• **PROMPT**
Could you output all of the records below exactly as they appear?

(Stored records)
————————

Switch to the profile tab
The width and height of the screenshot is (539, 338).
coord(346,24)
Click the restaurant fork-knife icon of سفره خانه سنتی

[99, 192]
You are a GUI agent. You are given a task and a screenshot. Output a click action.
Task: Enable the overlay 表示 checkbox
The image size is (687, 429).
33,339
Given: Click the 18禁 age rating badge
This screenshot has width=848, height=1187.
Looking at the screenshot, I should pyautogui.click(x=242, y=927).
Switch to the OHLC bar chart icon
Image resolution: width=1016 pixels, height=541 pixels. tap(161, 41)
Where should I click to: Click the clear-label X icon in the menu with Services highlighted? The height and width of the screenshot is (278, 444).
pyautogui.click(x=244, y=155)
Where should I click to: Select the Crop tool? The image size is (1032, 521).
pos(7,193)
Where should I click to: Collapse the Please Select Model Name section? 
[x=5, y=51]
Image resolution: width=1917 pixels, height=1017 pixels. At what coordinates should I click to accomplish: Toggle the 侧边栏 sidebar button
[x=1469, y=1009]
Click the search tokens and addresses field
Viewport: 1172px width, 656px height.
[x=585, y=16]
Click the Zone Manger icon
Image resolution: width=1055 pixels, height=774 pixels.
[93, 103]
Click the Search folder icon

————————

• **ANSWER TO THIS TASK**
Switch to the profile tab
The width and height of the screenshot is (539, 338).
coord(346,24)
Click the restaurant fork-knife icon of سفره خانه سنتی

[99, 192]
You are a GUI agent. You are given a task and a screenshot. Output a click action.
Task: Enable the overlay 表示 checkbox
The image size is (687, 429).
33,339
Given: Click the 18禁 age rating badge
This screenshot has width=848, height=1187.
Looking at the screenshot, I should pyautogui.click(x=242, y=927).
Switch to the OHLC bar chart icon
Image resolution: width=1016 pixels, height=541 pixels. tap(161, 41)
Where should I click to: Click the clear-label X icon in the menu with Services highlighted? The height and width of the screenshot is (278, 444).
pyautogui.click(x=244, y=155)
Where should I click to: Select the Crop tool? The image size is (1032, 521).
pos(7,193)
Where should I click to: Collapse the Please Select Model Name section? 
[x=5, y=51]
Image resolution: width=1917 pixels, height=1017 pixels. At what coordinates should I click to accomplish: Toggle the 侧边栏 sidebar button
[x=1469, y=1009]
Click the search tokens and addresses field
Viewport: 1172px width, 656px height.
[x=585, y=16]
Click the Zone Manger icon
Image resolution: width=1055 pixels, height=774 pixels.
[93, 103]
Click the Search folder icon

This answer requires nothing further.